Shubham Jain received the B.Tech Degree from the Indian Institute of Technology Kanpur, India in 2017 and M.S. degree in robotics engineering from the Worcester Polytechnic Institute, Worcester, MA, USA, in 2019. He currently works as a Computer Vision Engineer with NVIDIA. His current research interests include autonomous driving and related computer vision problems

graphic file with name nihms-1637061-b0002.gif

Ameya Wagh received the M.S. degree in robotics engineering from the Worcester Polytechnic Institute, Worcester, MA, USA, in 2019. He currently works as a Software Engineer with TORC Robotics.

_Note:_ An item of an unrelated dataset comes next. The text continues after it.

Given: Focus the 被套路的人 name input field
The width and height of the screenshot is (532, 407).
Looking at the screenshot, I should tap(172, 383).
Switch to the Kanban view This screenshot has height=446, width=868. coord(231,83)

His current research interests include computer vision and deep learning.

graphic file with name nihms-1637061-b0003.gif

Apratim Mukherjee is currently pursuing his Bachelor’s degree in Computer Science and Engineering from Manipal Institute of Technology, India and will graduate in the summer of 2020. His research interests lie in the fields of robotics and computer vision.

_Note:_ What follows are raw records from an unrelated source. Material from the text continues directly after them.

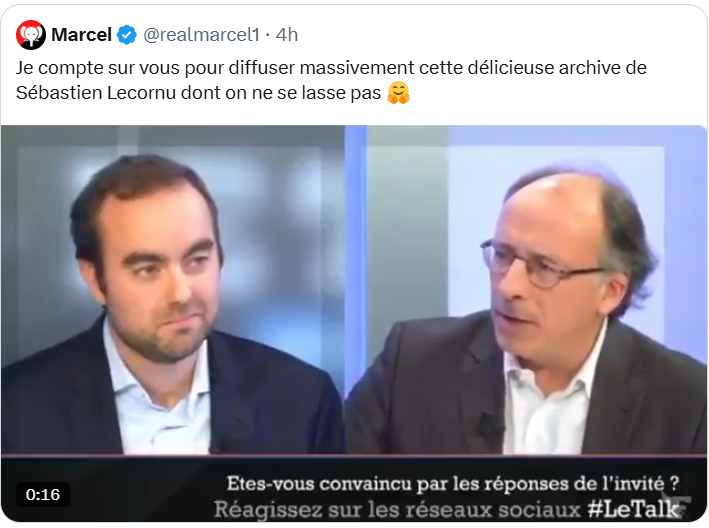Click the 0:16 video duration badge
709x528 pixels.
(x=43, y=495)
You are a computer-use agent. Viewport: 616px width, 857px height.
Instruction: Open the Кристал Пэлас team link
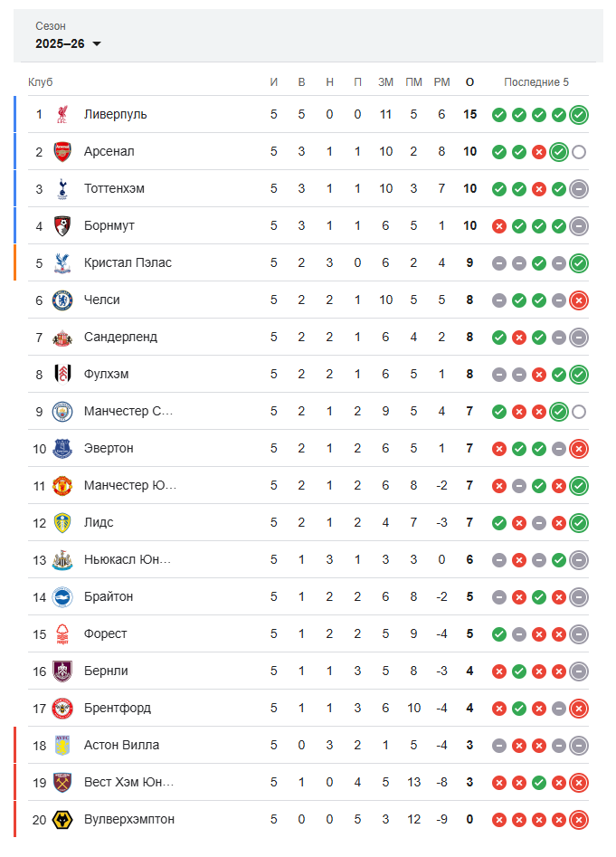pos(128,263)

graphic file with name nihms-1637061-b0004.gif

Ziyang Liu is currently pursuing the Ph.D. degree in computer science with the Worcester Polytechnic Institute, MA, USA. His current research interests include computer vision and deep learning.

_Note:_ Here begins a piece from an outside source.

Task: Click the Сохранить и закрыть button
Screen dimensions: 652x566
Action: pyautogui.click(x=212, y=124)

graphic file with name nihms-1637061-b0005.gif

Emmanuel Agu received the Ph.D. degree in electrical and computer engineering from the University of Massachusetts Amherst, Amherst, MA, USA, in 2001. He is currently a Professor with the Computer Science Department, Worcester Polytechnic Institute, Worcester, MA, USA. He has been involved in research in mobile and ubiquitous computing for over 16 years. He is currently working on mobile health projects to assist patients with diabetes, obesity, and depression.

graphic file with name nihms-1637061-b0006.gif

Peder C. Pedersen (S’74–M’76–SM’87) received the B.S. degree in electrical engineering from Aalborg Engineering College, Aalborg, Denmark, in 1971, and the M.E. and Ph.D. degrees in bioengineering from the University of Utah, Salt Lake City, UT, USA, in 1974 and 1976, respectively. In October 1987, he joined the faculty at Worcester Polytechnic Institute, Worcester, MA, USA, where he is now an emeritus Professor in the Electrical and Computer Engineering Department. Previously, he was an Associate Professor in the Department of Electrical and Computer Engineering, Drexel University, Philadelphia, PA. His research areas include elastography methods for quantitative imaging of the Young’s modulus in soft tissues and the development of a low-cost, portable personal ultrasound training simulator with structured curriculum and integrated assessment methods, to satisfy the training needs of the widely used point-of-care scanners. Another research effort has been the design of a smartphone-based diabetic wound analysis system, specifically for foot ulcers.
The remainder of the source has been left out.